GOAL OF THE EXERCISE: Leave out the pictures, then return the records word for word.
== DATASET RECORDS ==
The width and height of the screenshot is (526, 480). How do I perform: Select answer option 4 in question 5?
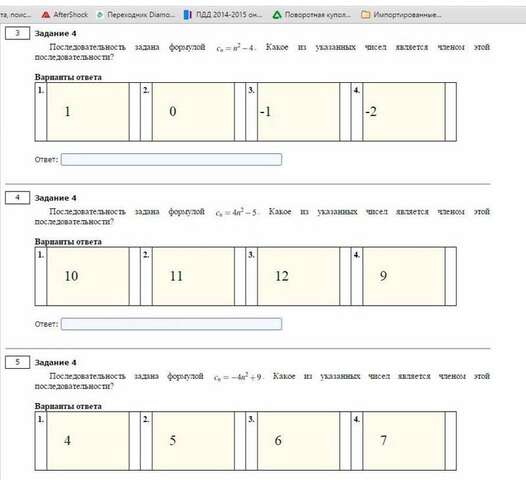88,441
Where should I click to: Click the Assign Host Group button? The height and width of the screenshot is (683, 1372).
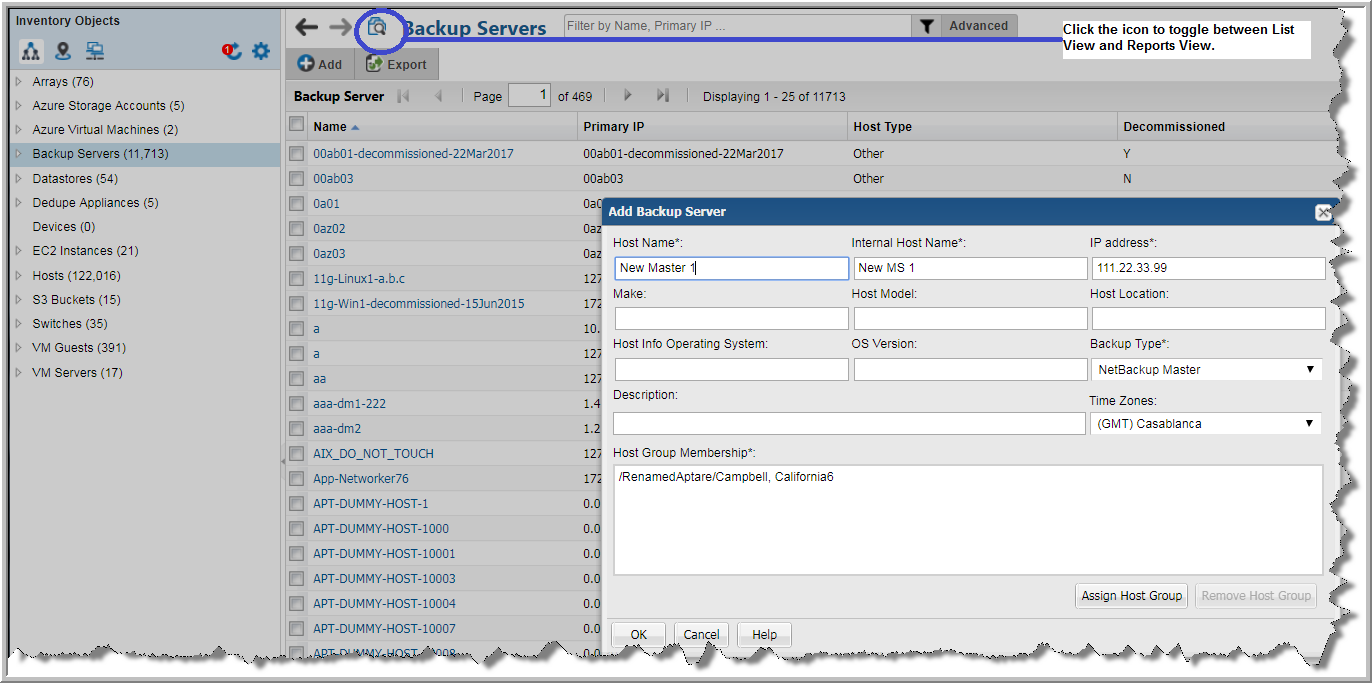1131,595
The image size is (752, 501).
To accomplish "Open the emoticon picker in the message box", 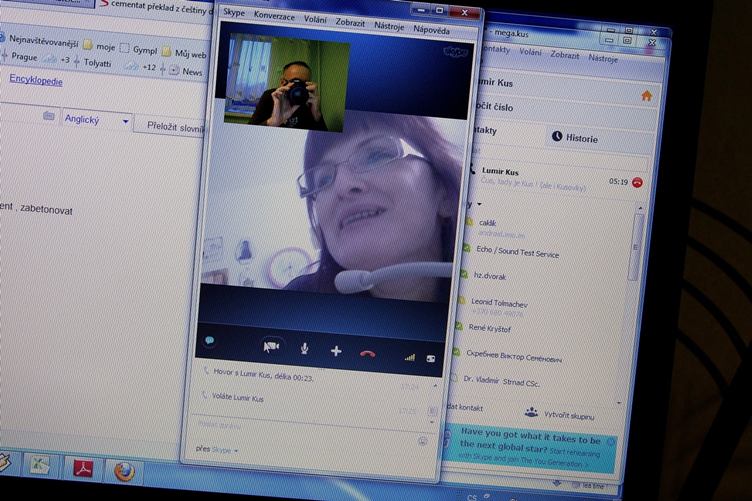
===
FINAL ANSWER:
The width and height of the screenshot is (526, 480). How do I perform: Select answer option 4 in question 5?
88,441
Where should I click to: Click the Assign Host Group button? The height and width of the screenshot is (683, 1372).
1131,595
The image size is (752, 501).
To accomplish "Open the emoticon picker in the message box", 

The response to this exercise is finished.